6 Responses to “Why Ask Why?”

  1. Linda Hartzell

    “We are the dog.” I love this, Rose.
    Such a simple reminder that we should accept the will of God in our lives.

    Often we hear that dogs display “unconditional love.”
    The world would be a different place if humankind possessed this quality.

    Dear Lord, I pray that I will accept and love all I meet today and everyday. Amen.

    • Rose Folsom

      Dogs, in their animal way, definitely show us God’s love. I was at a friend’s house once, sick, and her little poodle, Pierre, kept vigil near my couch all day. When is it better to forego my ability to analyze and judge — and just, like Pierre, show concern?

  2. Faye McAneny

    Knowing is a gift.
    Feeling is a precious gift.
    Being in this moment is the best gift of all.
    Thank you for this insight and the humility it brought me too. Woof!

  3. Tom Roberts

    Psalm 8:6 declares “Yet you have made them little less than a god, crowned them with glory and honor.” God is indeed beyond my understanding and many of the physical phenomena mentioned such as the formation of snowflakes are beyond my understanding, but not beyond everybody ‘s. I do know as a scientist that we use more than 10% of our brain capacity. In fact in a given day every brain cell may be active at one time or another, but some cells sometimes must be quiet so we can think yes, no and maybe.

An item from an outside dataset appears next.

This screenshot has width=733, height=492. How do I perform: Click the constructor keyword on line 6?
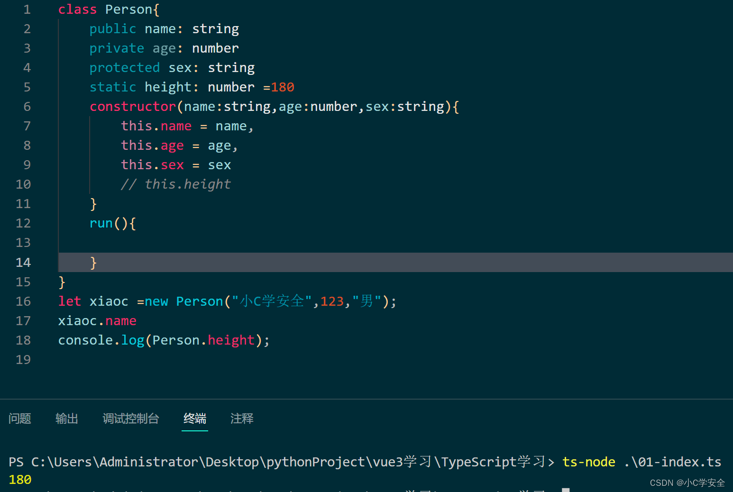coord(132,106)
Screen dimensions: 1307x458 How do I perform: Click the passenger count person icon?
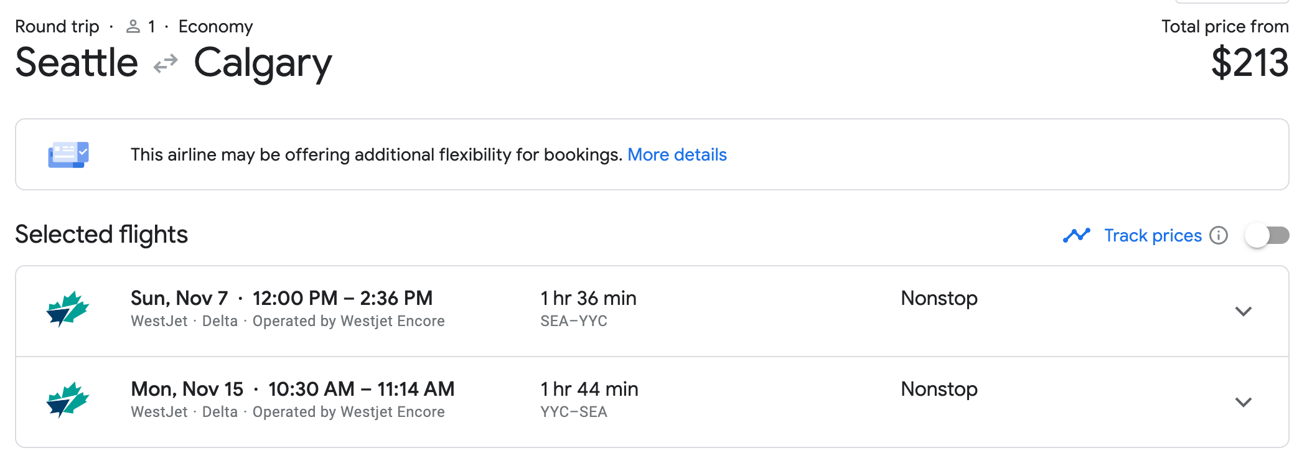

In my career I have designed many electronic timers but I purposely do not buy a coffee maker with a timer because I can’t figure out how to set it.

    Perhaps we need the wisdom to discern when not to “make sense” of that which is in God’s domain, lest we come up with a logical elephant ( a mouse built to government specifications).

    • Rose Folsom

      Interesting that some brain cells we are not “using” at the moment are resting to help us make moral (and other) decisions. It makes my day to know you have trouble with the timer on your coffee pot like the rest of us. So can you design us one we can understand?